(Collected data entries)
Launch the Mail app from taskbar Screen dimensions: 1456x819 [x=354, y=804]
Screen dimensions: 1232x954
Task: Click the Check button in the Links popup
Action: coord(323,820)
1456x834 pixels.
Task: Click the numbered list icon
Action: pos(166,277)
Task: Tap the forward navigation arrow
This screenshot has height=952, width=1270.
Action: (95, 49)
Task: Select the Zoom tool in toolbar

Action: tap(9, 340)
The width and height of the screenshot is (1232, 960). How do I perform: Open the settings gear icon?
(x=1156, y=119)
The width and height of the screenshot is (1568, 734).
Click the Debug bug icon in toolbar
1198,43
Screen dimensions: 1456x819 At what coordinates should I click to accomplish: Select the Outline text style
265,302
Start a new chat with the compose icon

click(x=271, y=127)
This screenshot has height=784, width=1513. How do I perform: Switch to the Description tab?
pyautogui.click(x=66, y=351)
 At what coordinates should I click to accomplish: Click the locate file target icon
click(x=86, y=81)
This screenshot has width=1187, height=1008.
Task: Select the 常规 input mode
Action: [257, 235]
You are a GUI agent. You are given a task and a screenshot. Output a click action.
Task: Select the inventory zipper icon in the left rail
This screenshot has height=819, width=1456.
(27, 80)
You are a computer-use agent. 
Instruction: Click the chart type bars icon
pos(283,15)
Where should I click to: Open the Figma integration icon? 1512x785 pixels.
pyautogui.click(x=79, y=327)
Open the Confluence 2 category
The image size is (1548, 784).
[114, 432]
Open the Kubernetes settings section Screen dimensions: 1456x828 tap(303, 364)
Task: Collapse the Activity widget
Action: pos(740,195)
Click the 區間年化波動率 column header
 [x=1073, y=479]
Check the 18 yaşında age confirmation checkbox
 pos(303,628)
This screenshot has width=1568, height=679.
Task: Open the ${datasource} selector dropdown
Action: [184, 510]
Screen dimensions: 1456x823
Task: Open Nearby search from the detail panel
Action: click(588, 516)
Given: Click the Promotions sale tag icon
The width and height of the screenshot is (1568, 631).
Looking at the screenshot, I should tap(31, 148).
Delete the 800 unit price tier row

→ GOAL OF THE EXERCISE
Could you reproduce, exactly as written, the lines running from the one with "Instruction: Click the chart type bars icon" to the end of the entries above?

→ FINAL ANSWER
Instruction: Click the chart type bars icon
pos(283,15)
Where should I click to: Open the Figma integration icon? 1512x785 pixels.
pyautogui.click(x=79, y=327)
Open the Confluence 2 category
The image size is (1548, 784).
[114, 432]
Open the Kubernetes settings section Screen dimensions: 1456x828 tap(303, 364)
Task: Collapse the Activity widget
Action: pos(740,195)
Click the 區間年化波動率 column header
 [x=1073, y=479]
Check the 18 yaşında age confirmation checkbox
 pos(303,628)
This screenshot has width=1568, height=679.
Task: Open the ${datasource} selector dropdown
Action: [184, 510]
Screen dimensions: 1456x823
Task: Open Nearby search from the detail panel
Action: click(588, 516)
Given: Click the Promotions sale tag icon
The width and height of the screenshot is (1568, 631).
Looking at the screenshot, I should tap(31, 148).
Delete the 800 unit price tier row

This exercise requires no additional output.